说明:UDAF使用的六个步骤,难点在第三步骤,代码中都有注释
1.声明用户自定义聚合函数
2.继承UserDefinedAggregateFunction
3.实现方法
4.创建聚合函数对象
5.注册函数
6.使用函数
本案例实现平均年龄的计算–avg的功能
自定义UDAF函数
//声明函数
//ageAve(age):函数的入参:age
class MyAgeAvg extends UserDefinedAggregateFunction{
override def inputSchema: StructType = {
//函数输入的数据结构
new StructType().add("age",LongType)
}
override def bufferSchema: StructType ={
//计算时候的数据结构
new StructType().add("sum",LongType).add("count",LongType)
}
//函数返回的数据类型
override def dataType: DataType = DoubleType
//函数是否稳定,相同结果是否有相同输出
override def deterministic: Boolean = true
//计算之前缓冲区的初始化MutableAggregationBuffer:就是数组类型
override def initialize(buffer: MutableAggregationBuffer): Unit ={
//无法通过名称获取
//sum
buffer(0)=0L
//count
buffer(1)=0L
}
//根据查询结果更新缓冲区数据数据
//input 参考之前inputSchema
override def update(buffer: MutableAggregationBuffer, input: Row): Unit = {
//之前值+当前值
buffer(0)=buffer.getLong(0)+input.getLong(0)

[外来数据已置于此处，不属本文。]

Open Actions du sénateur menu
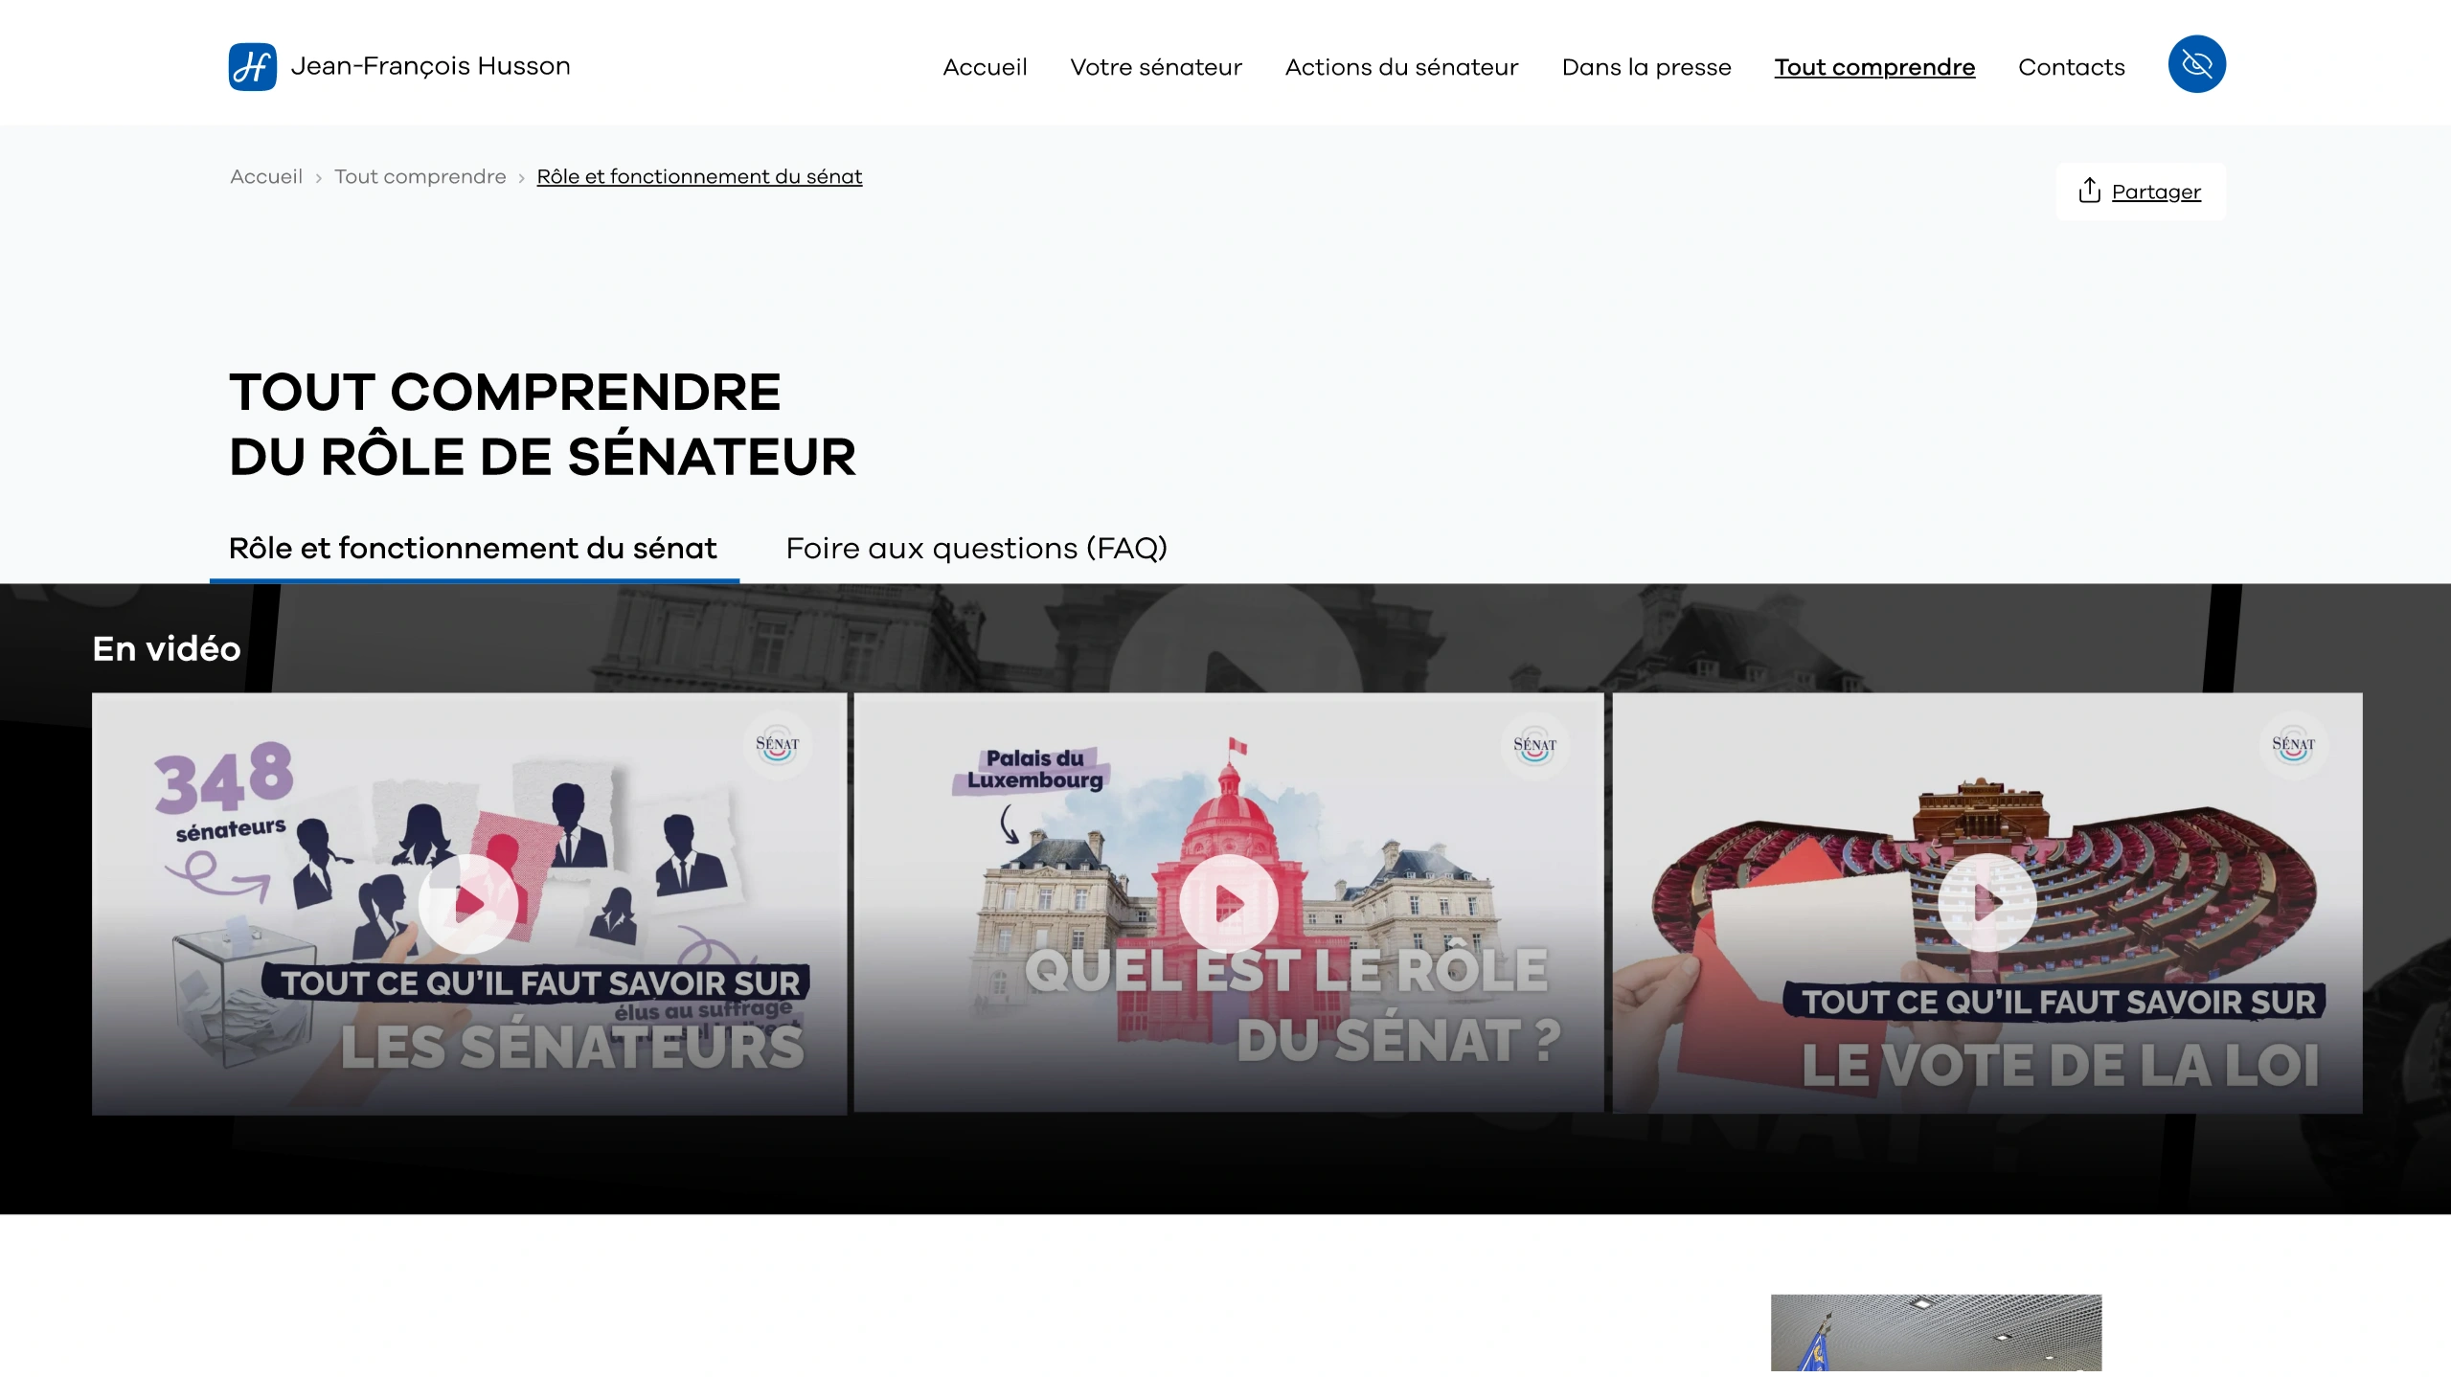Viewport: 2451px width, 1377px height. click(x=1401, y=67)
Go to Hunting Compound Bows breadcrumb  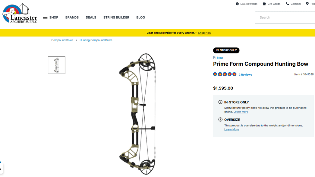click(96, 40)
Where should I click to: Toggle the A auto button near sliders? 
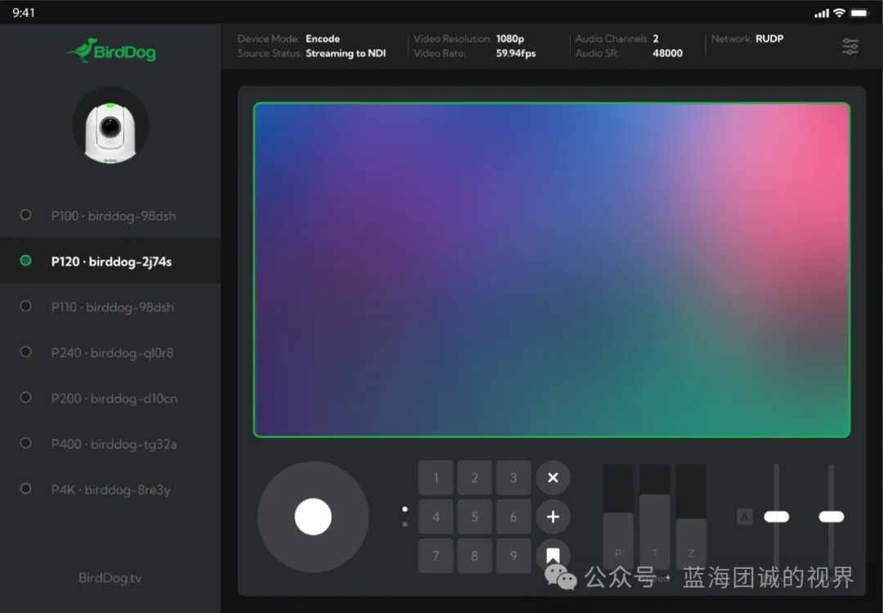[744, 517]
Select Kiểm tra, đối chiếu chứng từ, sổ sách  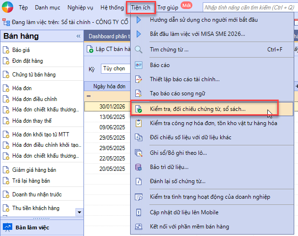click(x=197, y=109)
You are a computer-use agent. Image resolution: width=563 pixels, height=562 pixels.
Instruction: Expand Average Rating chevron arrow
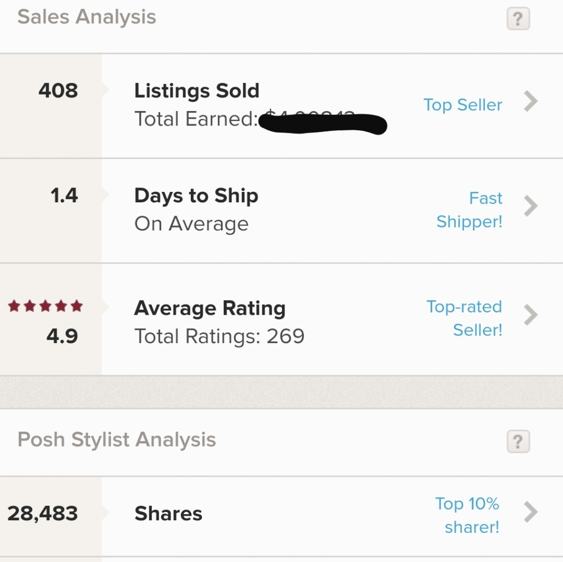531,315
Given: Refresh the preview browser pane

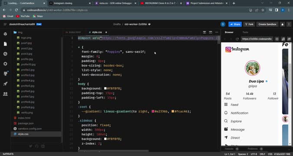Looking at the screenshot, I should click(237, 39).
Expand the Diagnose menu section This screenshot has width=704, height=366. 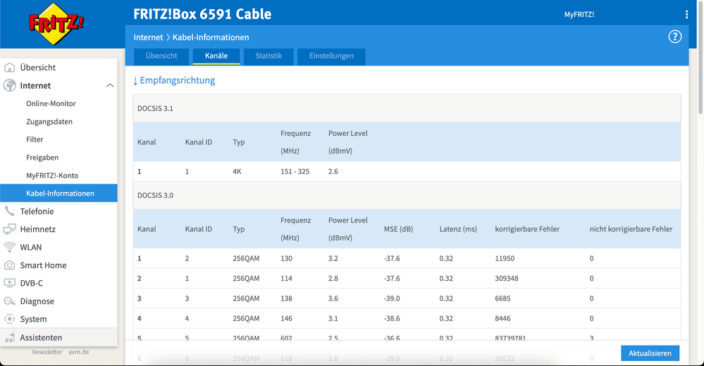37,301
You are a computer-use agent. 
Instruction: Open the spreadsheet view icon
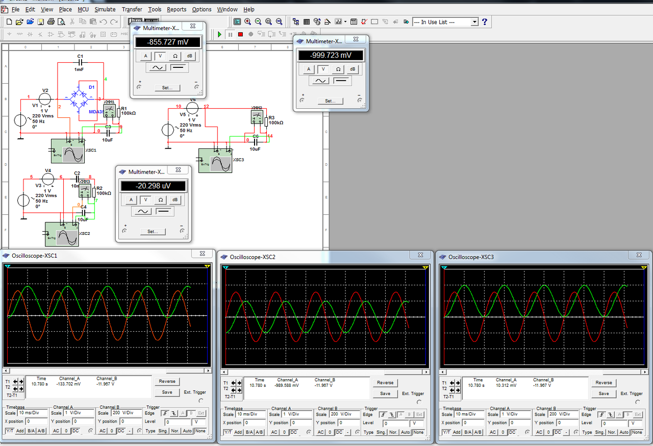click(x=307, y=21)
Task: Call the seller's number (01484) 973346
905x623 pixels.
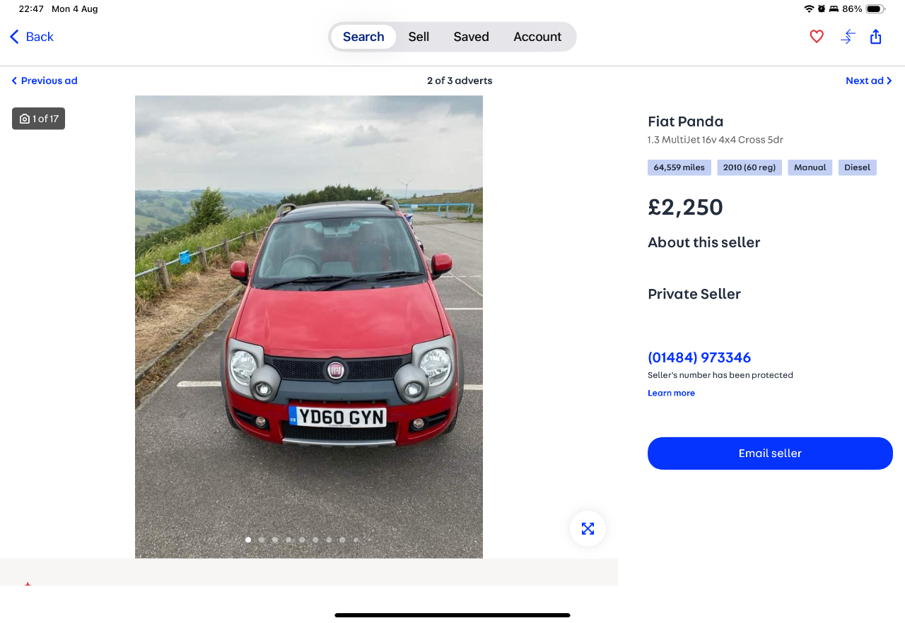Action: 699,357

buffer(1)=buffer.getLong(1)+1
}
//多节点缓冲区合并
override def merge(buffer1: MutableAggregationBuffer, buffer2: Row): Unit = {
//sum
buffer1(0) = buffer1.getLong(0)+ buffer2.getLong(0)
//count
buffer1(1) = buffer1.getLong(1)+ buffer2.getLong(1)
}
//计算最终结果
override def evaluate(buffer: Row): Any ={
buffer.getLong(0).toDouble/buffer.getLong(1)
}
}
UDAF 的使用
object SparkSql05_UDAF {
def main(args: Array[String]): Unit = {
val conf = new SparkConf().setMaster("local[*]").setAppName("")
val spark: SparkSession = SparkSession.builder().config(conf).getOrCreate()
val df1: DataFrame = spark.read.json("./json")
df1.show()
/* |age| name|
+---+--------+
| 20|zhangsan|
| 21| lisi|
| 22| wangwu|
+---+--------+*/
//创建视图
df1.createOrReplaceTempView("user")
//注册UDAF函数
val udaf = new MyAgeAvg
spark.udf.register("ageAve",udaf)
//使用函数
val df2 = spark.sql("select ageAve(age) from user")
df2.show()
//|myageavg(age)|
//+-------------+
//| 21.0|
//+-------------+
spark.stop()
}
}